This article presents the empirical study of multi-criteria test case prioritization. In this article, a test case prioritization problem with time constraints is being solved by using the ant colony optimization (ACO) approach. The ACO is a meta-heuristic and nature-inspired approach that has been applied for the statement of a coverage-based test case prioritization problem. The proposed approach ranks test cases using statement coverage as a fitness criteria and the execution time as a constraint. The proposed approach is implemented in MatLab and validated on widely used benchmark dataset, freely available on the Software Infrastructure Repository (SIR).
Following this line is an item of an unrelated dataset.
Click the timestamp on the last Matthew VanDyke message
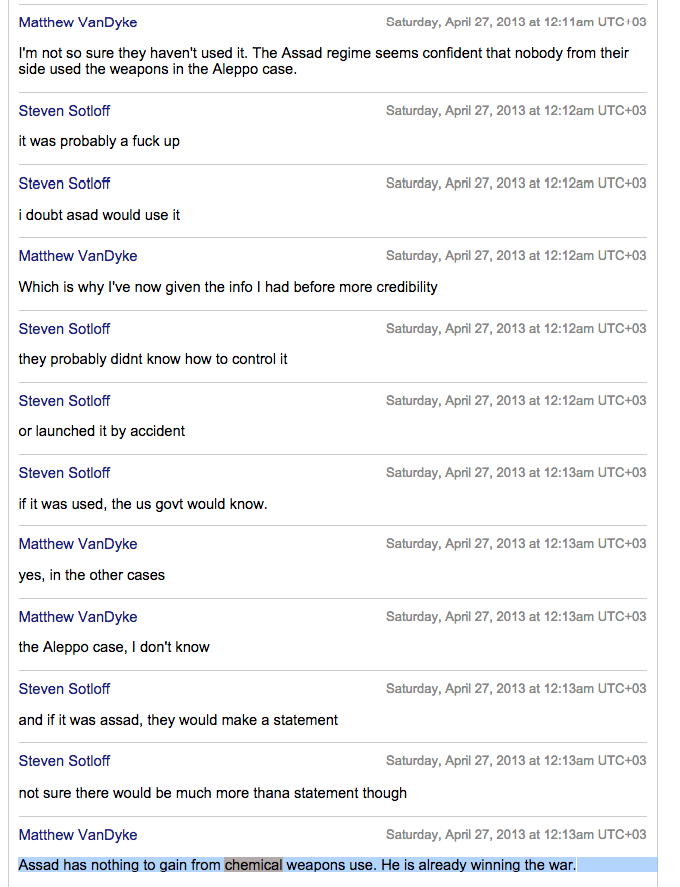Screen dimensions: 680x887 516,834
The results of experimental study show that the proposed ACO based approach provides near optimal solution to test case prioritization problem.
机译:本文介绍了多标准测试案例优先级的实证研究。本文中,通过使用蚁群优化(ACO)方法解决了具有时间限制的测试用例优先级问题。 ACO是一种基于元启发法和自然启发的方法,已用于陈述基于覆盖率的测试用例优先级问题。所提出的方法使用语句覆盖率作为适合性标准并将执行时间作为约束对测试用例进行排名。所提出的方法在MatLab中实现,并在广泛使用的基准数据集上进行了验证,该数据集可在软件基础结构存储库(SIR)中免费获得。实验研究结果表明,所提出的基于ACO的方法可以为测试用例的优先级排序问题提供最佳解决方案。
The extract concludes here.